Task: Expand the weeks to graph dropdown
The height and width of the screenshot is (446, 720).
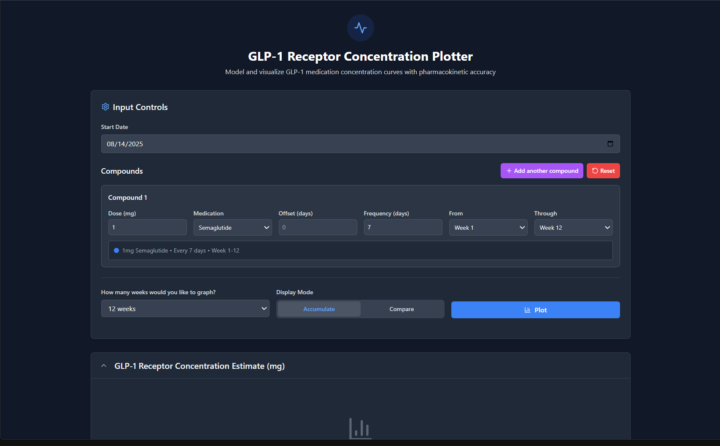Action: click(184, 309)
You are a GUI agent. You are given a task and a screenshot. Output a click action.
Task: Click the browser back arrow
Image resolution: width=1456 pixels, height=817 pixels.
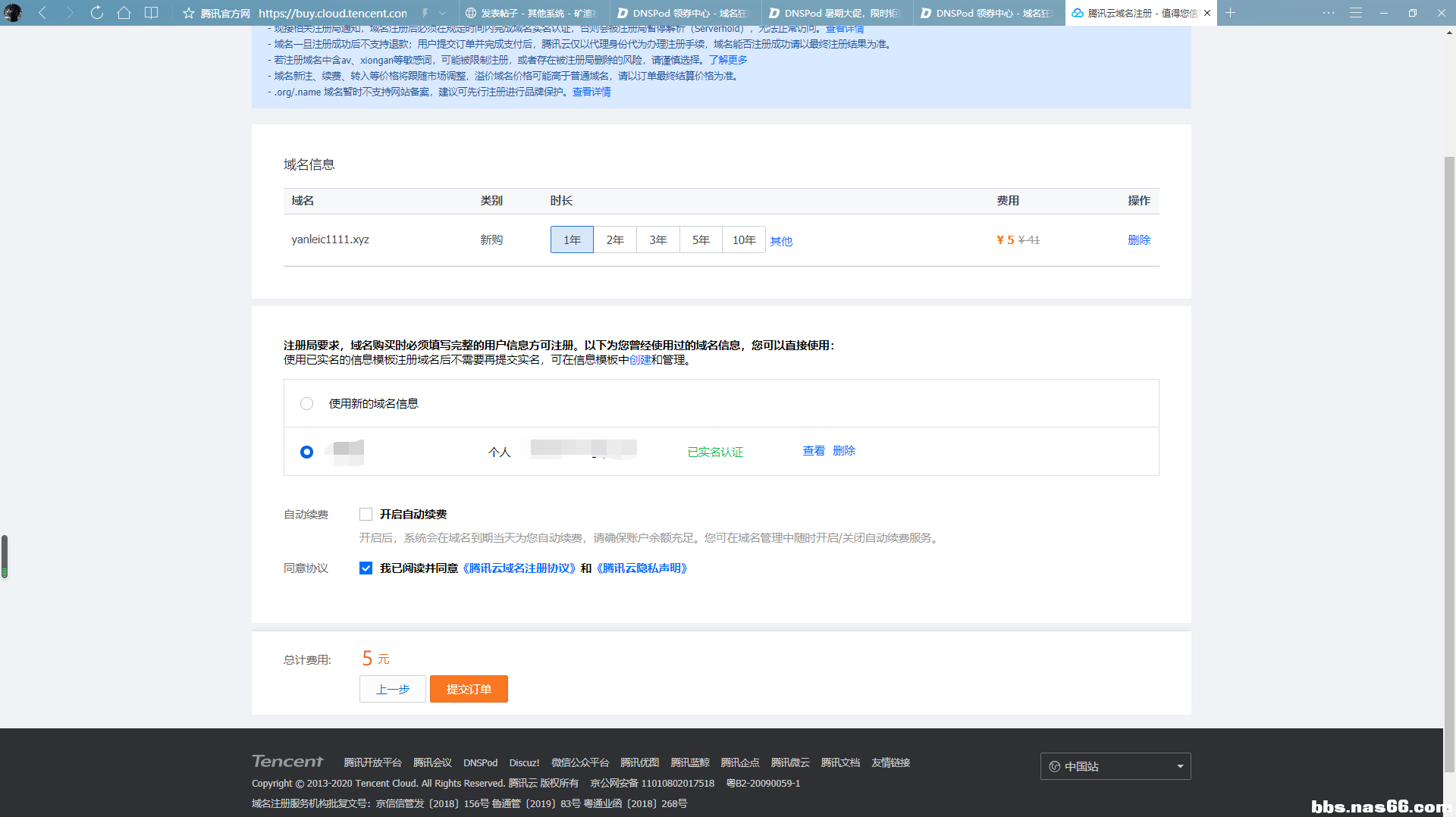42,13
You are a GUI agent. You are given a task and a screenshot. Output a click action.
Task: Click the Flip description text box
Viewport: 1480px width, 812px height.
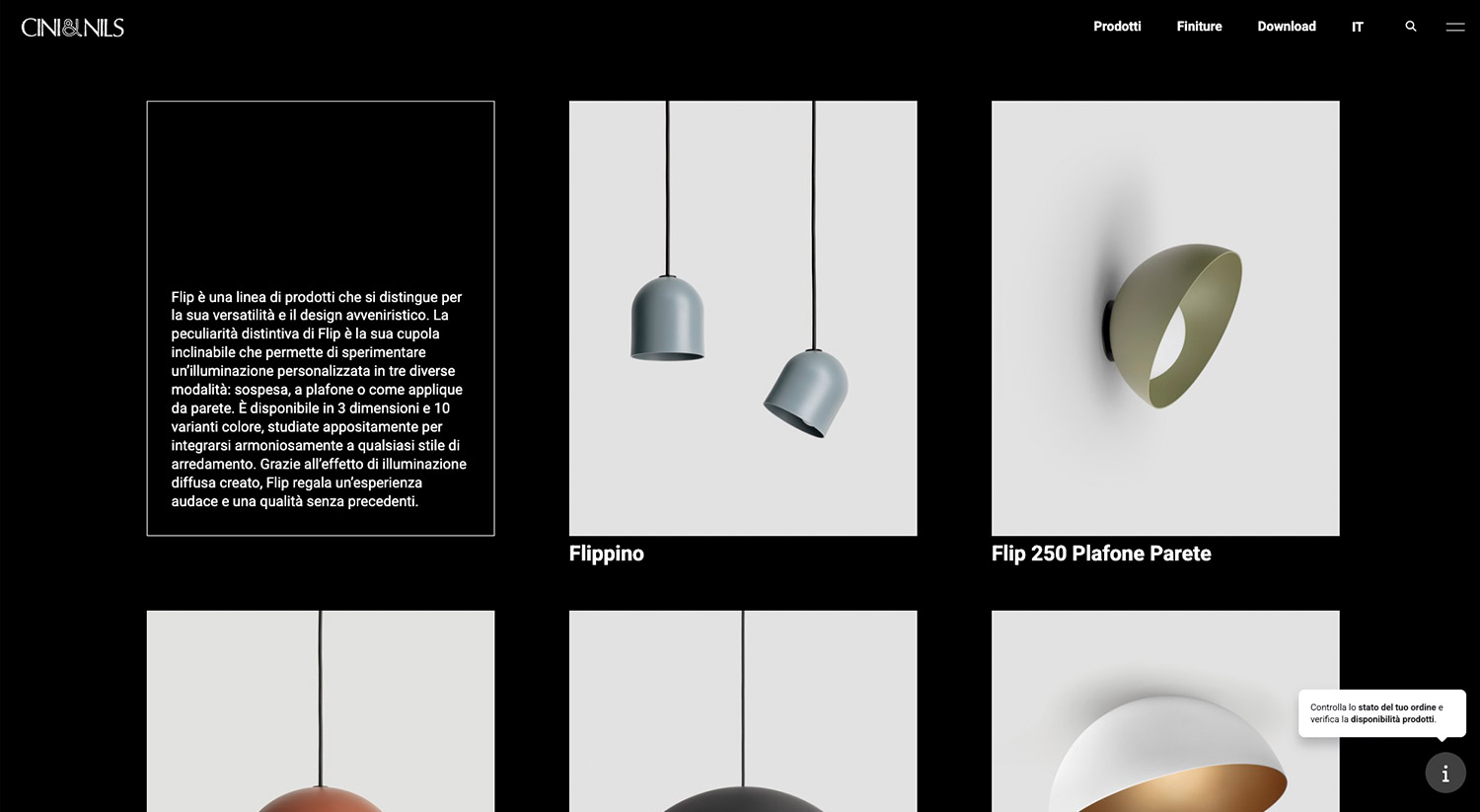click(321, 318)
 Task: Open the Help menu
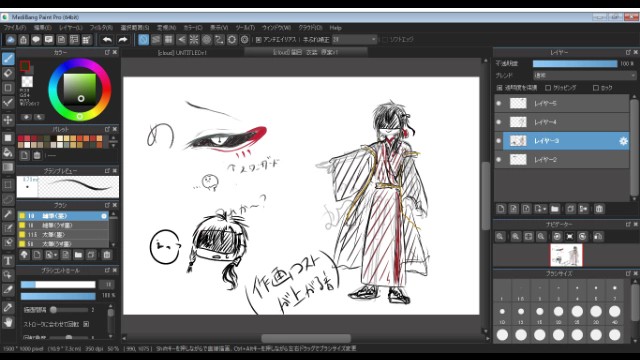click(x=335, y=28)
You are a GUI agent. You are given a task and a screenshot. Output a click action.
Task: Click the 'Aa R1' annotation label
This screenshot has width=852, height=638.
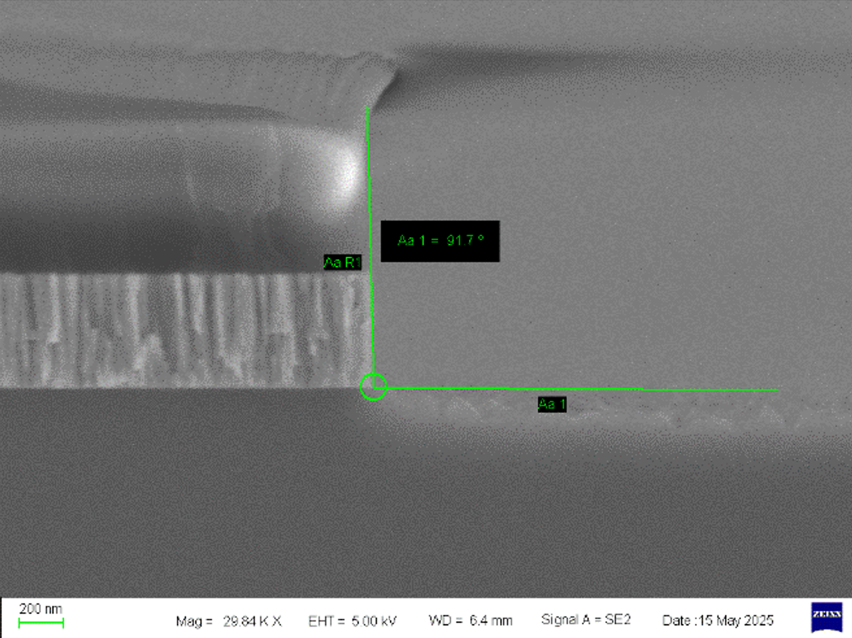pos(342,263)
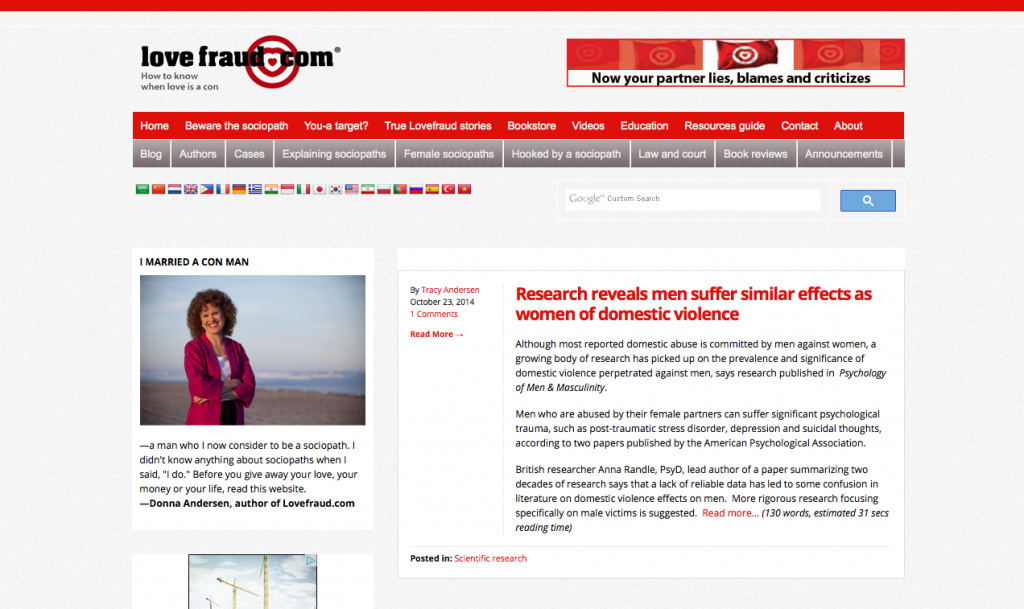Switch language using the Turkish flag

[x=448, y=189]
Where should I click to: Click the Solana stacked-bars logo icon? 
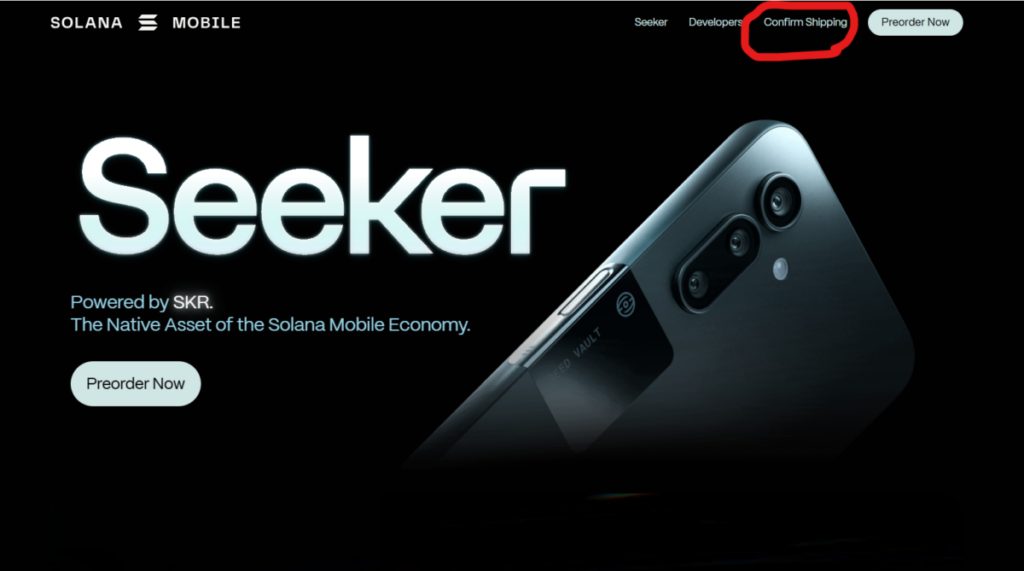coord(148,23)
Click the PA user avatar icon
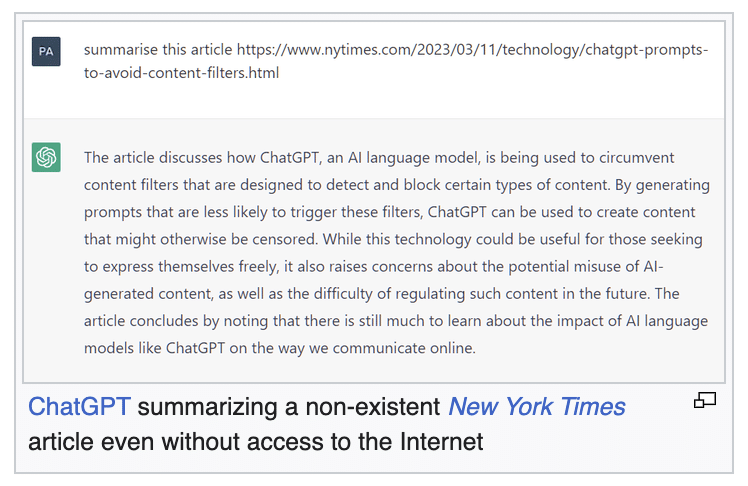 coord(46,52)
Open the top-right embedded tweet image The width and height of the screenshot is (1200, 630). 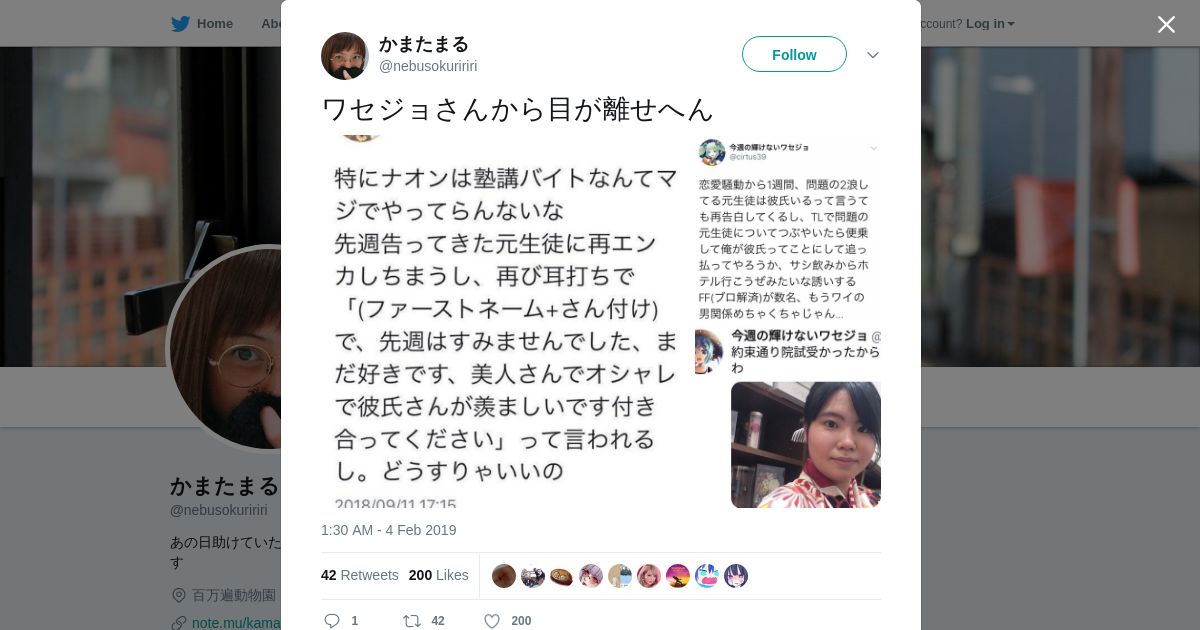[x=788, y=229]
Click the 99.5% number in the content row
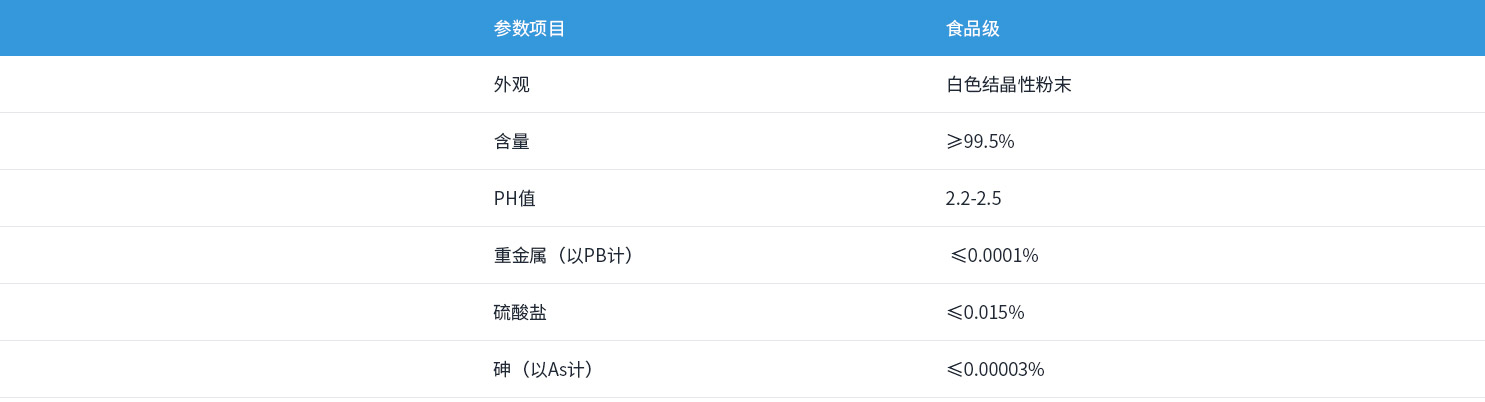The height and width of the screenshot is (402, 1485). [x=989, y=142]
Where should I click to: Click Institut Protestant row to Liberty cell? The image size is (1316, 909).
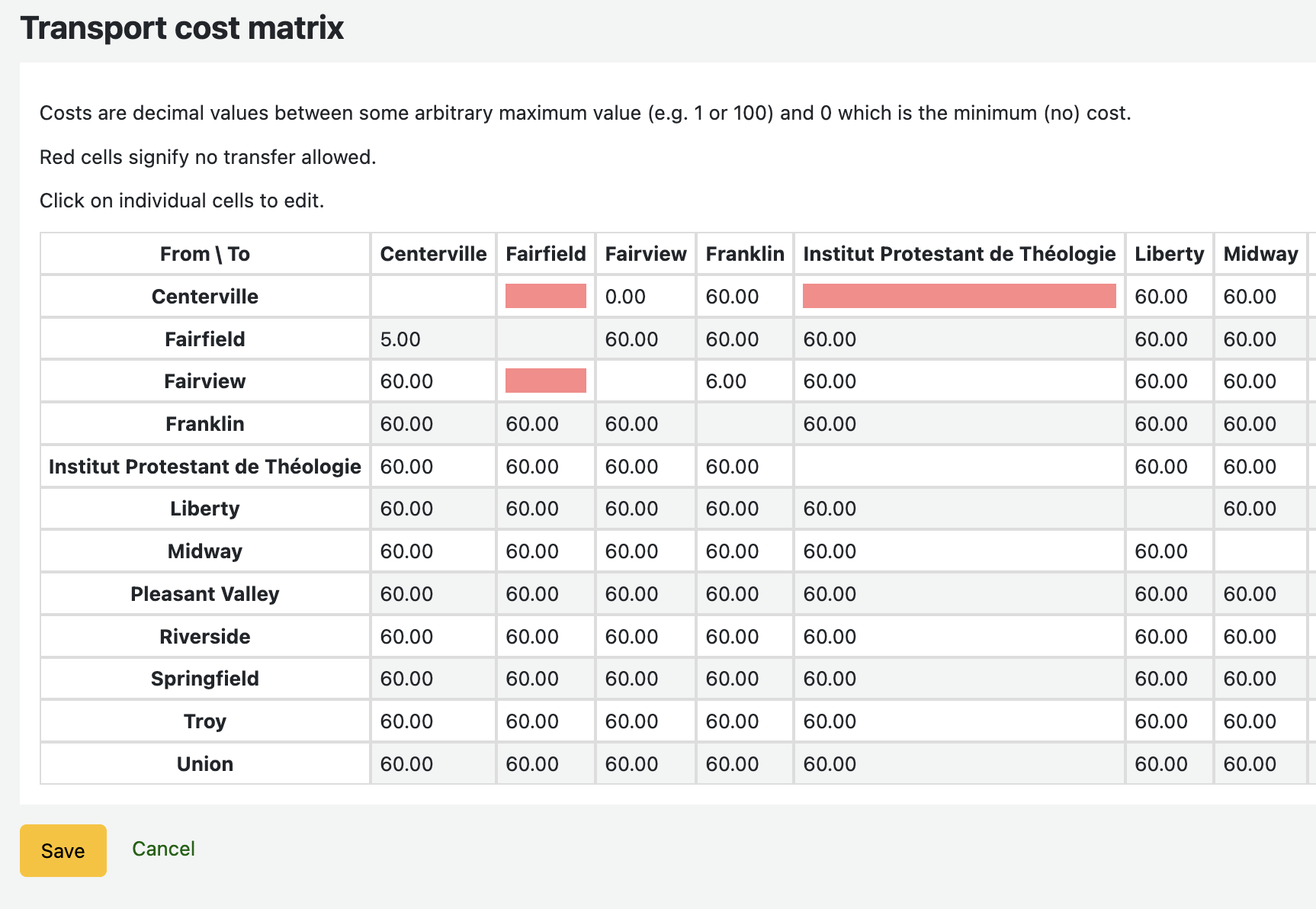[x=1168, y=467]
* * * * * * * * *
## Exercise prompt
Extract, word for word, each line from the one that contains "Where should I click to: Click Institut" through the final line of the data above. Leave the pictures out.

## Written solution
Where should I click to: Click Institut Protestant row to Liberty cell? The image size is (1316, 909).
[x=1168, y=467]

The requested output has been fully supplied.